Os dois se conheceram em 2014, quando Ferrari perdeu o emprego numa editora. Seu filho conhecia uma pessoa dos Doutores da Alegria e, por ela, soube de Mateus. O garoto havia acabado de participar de um leilão da ONG, vendendo retratos de cada um dos palhaços que conhece desde pequeno. Ganhou R$ 1.800 por 32 telas.

Desde então, em visitas voluntárias às quintas-feiras, Ferrari ensina a Mateus novas técnicas de pintura. O garoto escolhe uma imagem, passa seu traços para uma tela ou papel, só olhando, e depois pinta com a tinta.

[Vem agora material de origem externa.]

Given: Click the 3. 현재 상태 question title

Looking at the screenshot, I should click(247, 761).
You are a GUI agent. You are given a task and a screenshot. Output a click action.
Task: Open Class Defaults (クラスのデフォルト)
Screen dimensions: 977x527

Passou a receber encomendas de funcionários e conhecidos. Cada pintura sai por R$ 20. "O certo seria cobrar R$ 50, porque dá um trabalho danado. Mas o povo fala muito, então às vezes até dou de graça", brinca.

O dinheiro vai ajudar a pagar parte de sua festa de aniversário, neste domingo.

O próximo ele ainda não sabe onde vai comemorar. A Justiça analisa ação que pede ao Estado a instalação de um marcapasso respiratório, o que o ajudaria a ir para casa. Se for embora, deixará saudades no Mandaqui.

"Mateus tem senso de humor, não se deprime e, ao mesmo tempo que tem ciência de sua realidade, tem sonhos", diz o médico Higa.

Por ora, o principal sonho é ver uma editora publicar em livro a história sobre super-heróis que fez com o professor. O seguinte, confidenciou, será sobre a sua vida.